▶ [Source material]:
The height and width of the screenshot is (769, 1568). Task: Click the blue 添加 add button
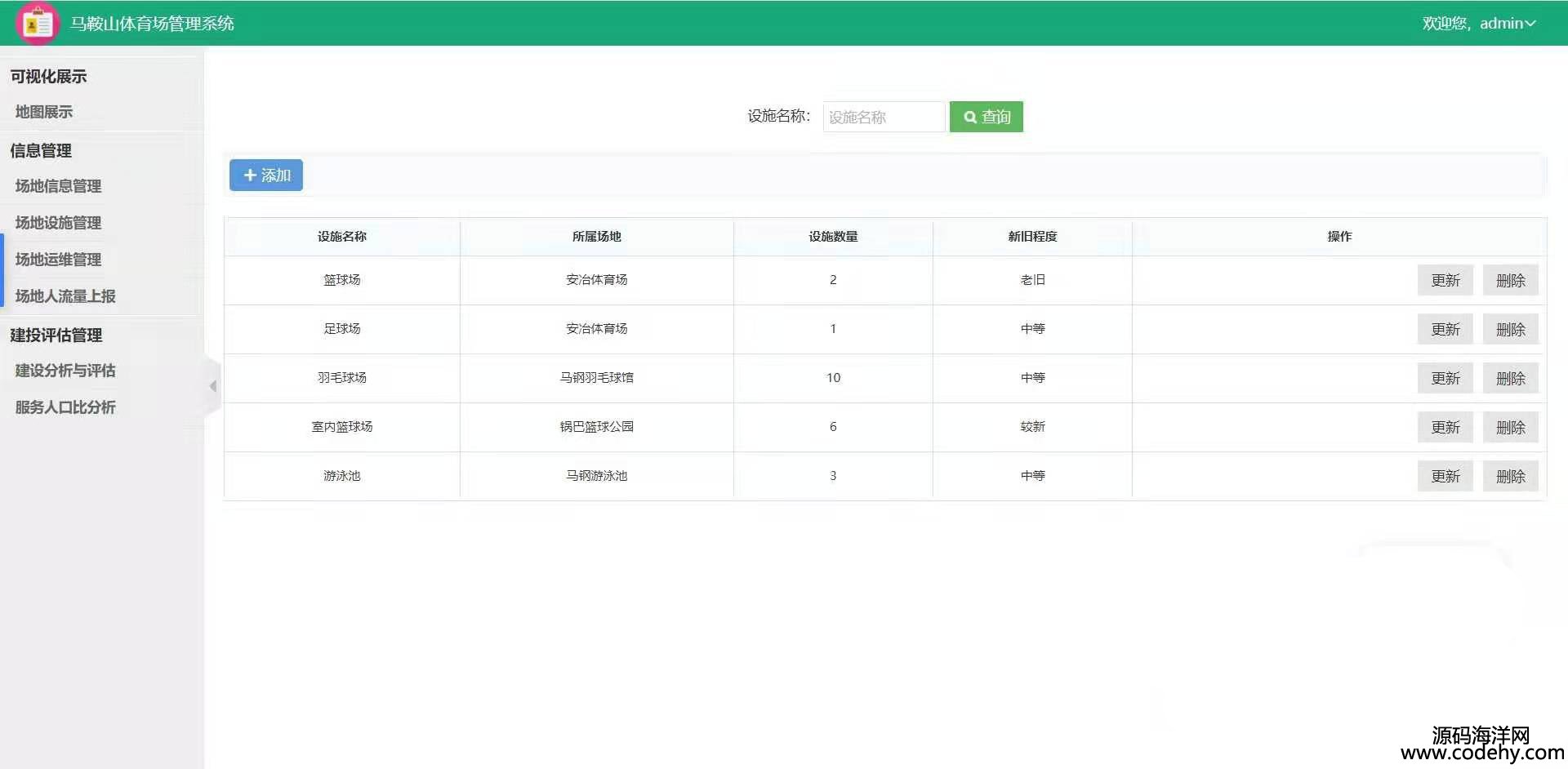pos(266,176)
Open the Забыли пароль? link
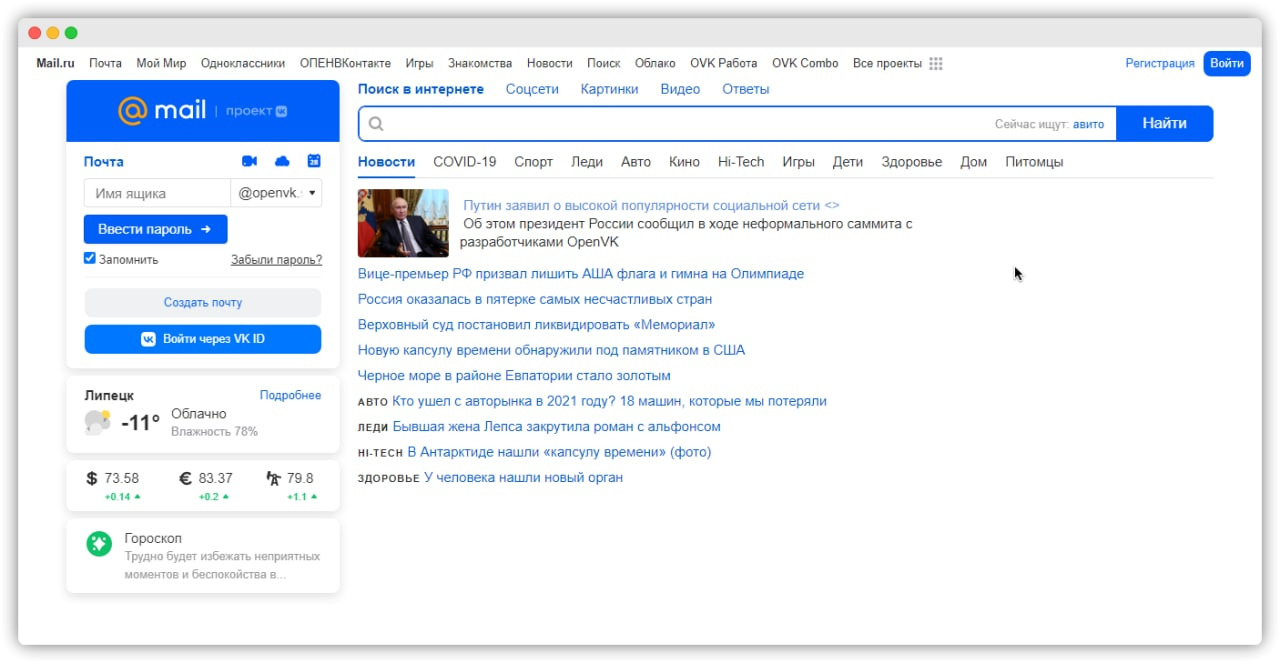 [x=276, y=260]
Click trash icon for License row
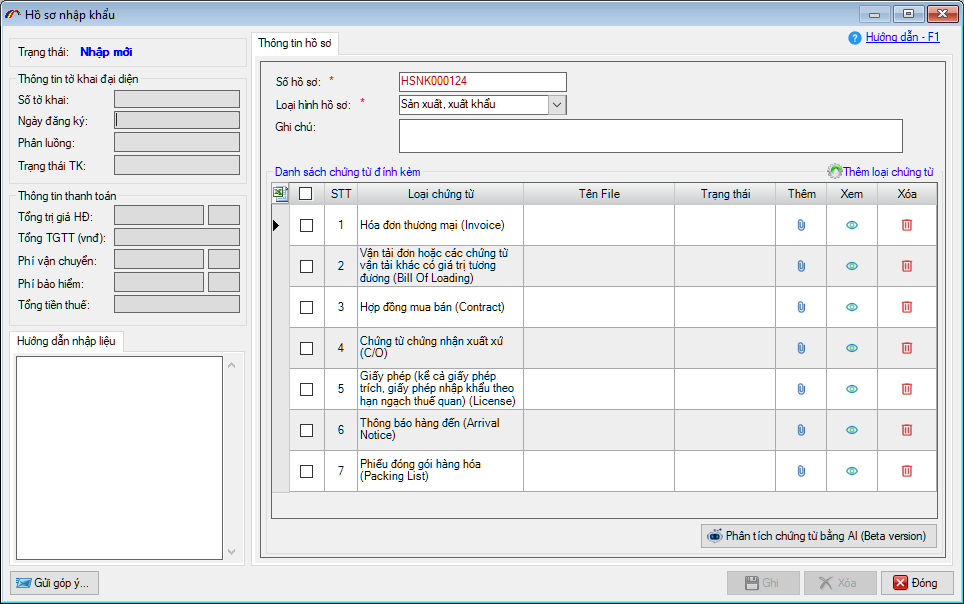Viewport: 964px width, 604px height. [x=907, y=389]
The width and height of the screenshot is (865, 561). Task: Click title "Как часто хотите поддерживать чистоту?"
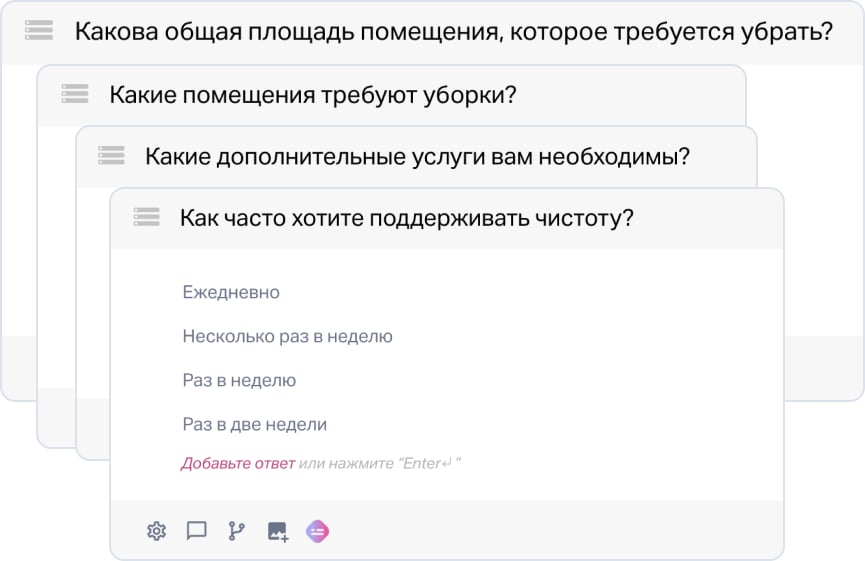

▶ [Problem to work on]:
Repeat the records above word for word. Pictures stay out of the copy.

▶ [Result]:
The height and width of the screenshot is (769, 1568). Task: Click the blue 添加 add button
pos(266,176)
Open the Забыли пароль? link
 [x=276, y=260]
Click trash icon for License row
Viewport: 964px width, 604px height. [x=907, y=389]
The width and height of the screenshot is (865, 561). Task: Click title "Как часто хотите поддерживать чистоту?"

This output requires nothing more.